▶ [Selected extract]
++++++++

I've been daydreaming quite a lot about this holiday for the past week, seeking a way to best express what it means to me both in story to my son and activity in my celebrations. And once again, I find myself surprised by the gifts of my subconscious: like the armload of fairy lore books that called out to me at the library; or the walk in the sun I found myself enjoying after errands at the stroke of noon, purely by happy coincidence; or the handful of cilantro I gathered for lunch, shortly before reading a naptime story to my boy that highlighted that gathering herbs on midsummer's day insured in them an increased magical, healing potency. Once again, I am quite the accidental pagan in my celebrations, with the bright sense that "someone out there" is really looking out for me.

Or maybe, she is just deep within-- this knowing, this able follower of good intuition, of something far older than herself...

The day remained a bright one, and I celebrated in it:


...an inspiring bit of sunshine peeking through the front window



...and a little more of the same, through the paperweight holding down my boy's glitter painting



...wonderful light cast all throughout the house



...herbal flowers from the garden to honor Bride and bless our kitchen



...and a feast of cranberry-walnut salad, herbal scones, quinoa & asparagus with pine nuts, fresh snap peas, and wine!

I hope you enjoyed your day as well, by the grace of our ancestors and the brightness of our most favorite star.

Apr. 27th, 2010

reflection
Coming up on Bealtaine, and I'm convinced we must be descendants of fairies, for once again we are on the move, once again at the fairy-moving time of year. Once again boxes and piles of all our things surround me, once again with a fine coat of mold-spore dust upon them, once again which I must diligently wash off and pack away to once again unpack with great care. I am hopeful and nervous about our next home-- it's a wonderful neighborhood, very near Inman Square in Cambridge and so lively and bright. And unlike the playground that is 4 blocks from our current home, the park that is all but 1 block away there is constantly full of children and people doing things. And the elderly landlords are wonderfully sweet to my boy, bonding with him instantly at first meeting-- but upon closer discussion of his illness because of the mold, she got nervous: "We're not going to have any trouble, are we?"

And so here it is that I sit amidst my things, a quiet morning which is indeed a very RARE thing these days, and time in which to write and sit quietly and drink my coffee, and listen to the rain...

So there are blessings, and I am trying hard to focus on them, trying hard to not let it be "like last time", when our world was pure chaos and feeling a lot like something close to hell.

Can I say what I am dreaming? I'm dreaming of more mornings like this one-- not with the mold and the extra phlegm and sore chest, no. But the quiet spaciousness which allows me to spin such wonder in my mind. I think it has been at least 3 year's time since I could do that... not coincidentally the timing of the birth of my son, but also our very first trouble with flooding and mold, the spring melt after blizzard season in Colorado that drove us from our little cabin there.

But 3rd time's the charm, so perhaps now is where we get it right?

I miss the nurturing of this little online hearth; something will change again, I'm sure, and I'll have my words back to me. 'til then-

Spring Dark/Light pop

reflection
Alright already, I've been a lurker long enough: it's time to write something. But, what?

I've been ruminating a lot lately on my spiritual lazy-assness. Maybe it's well deserved-- I mean, we *did* just live through a major trauma and all. But I lament that I have seemed to lose my religion, a bit. The phrase "Zen Failure" pops into mind constantly, which is funny, because ha-ha, as the koan goes, there is no such thing.

++++++++

▶ [Provided material]
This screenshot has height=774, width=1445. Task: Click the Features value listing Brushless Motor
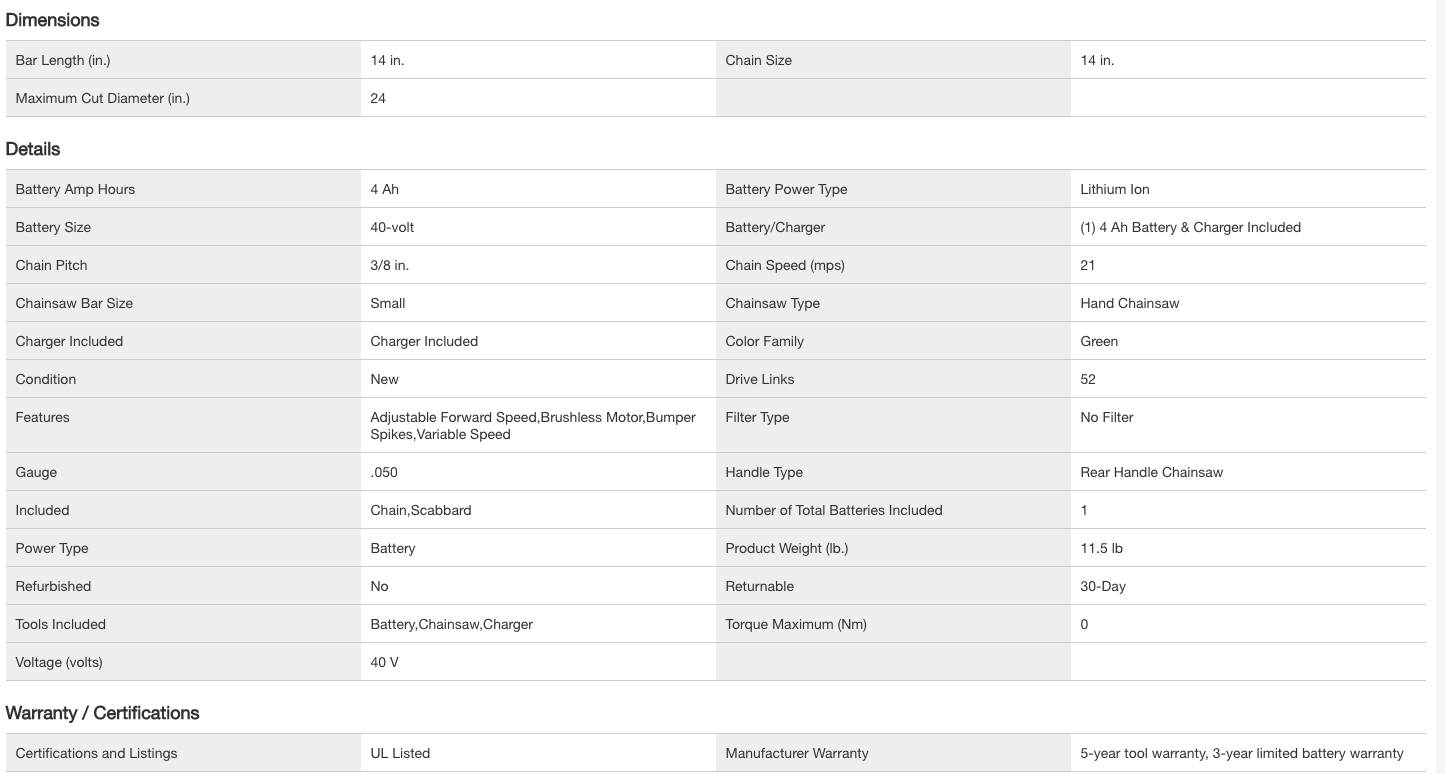point(532,425)
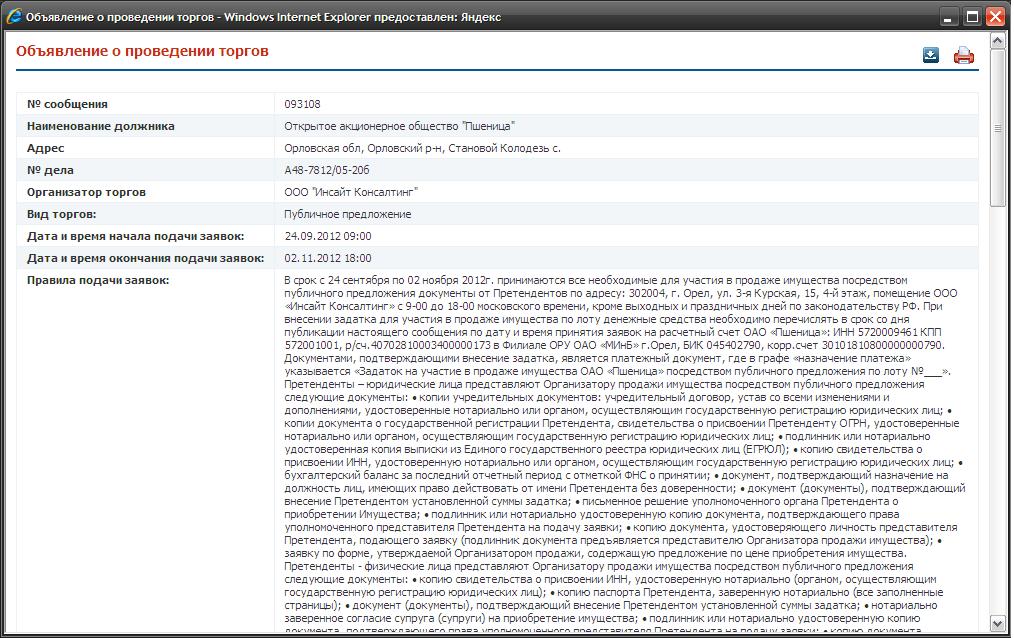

++++++++

▶ [Your tasks]
- a) In the blog excerpt, what area is the family's next home very near?
- b) Summarize the blog excerpt in two sentences.
- c) How would you go on with the blog excerpt, starting after its final sentence about the koan?
The material above is separate from the blog excerpt.

▶ [Answers to each task]
- a) Inman Square in Cambridge.

- b) The writer recalls a bright holiday celebrated with sunlight, garden flowers, and a feast, and feels like an accidental pagan guided by good intuition. Later entries describe packing to move again amid mold dust while hoping for a lively new home near Inman Square and more quiet mornings, and lament having lost some of the writer's religion.

- c)
I see that what I will write about on this GORGEOUS spring day is that I miss so badly the sense of connection I once had to mystery and place, and most especially, wonder. I just turned 40, and already I feel like some old persnickety hag. Some humorless, dried-up curmudgeon. When can I have some humor back, please?

Ah, now, I am longing for something. Wide-open vistas, ancient puzzles, and... hope.

I watched a gorgeous video on ~I think~[info]wisewomanjudith 's sister's lj-- spring equinox celebrated at a passage tomb in Ireland. sigh.

Why can my heart not race just at the sunrise that greets me in my own house, on any given day? Instead I linger under soft covers, clinging to my pillow for as long as I'm able (usually til just the moment when Mr. Pilar leaves for work...).

I'm a sad mama, an uninspired mama, a trying-hard-to-amp-myself-up mama... It's not just this new age of mine, really-- I've long been keen on turning 40. And it's not just because my little boy finally started "pre" preschool-- we were both more than ready for that event!

But here's a clue... A friend of mine recently wrote about a sense of gnawing agitation she tends to feel at the start of each spring. She wondered if seeds might feel the same way, just before they burst?

Lá Fhéile Bríde

brighid


Over the years, I must say that this holiday has become my favorite, even over Samhain... And over time, its meaning has shifted a bit. Always there will be a longing in me for a gathering of women to celebrate the day, but that can wait. For now it is a day of quiet meditation, of gratitude for motherhood and for the special, sacred quality of Winter Light.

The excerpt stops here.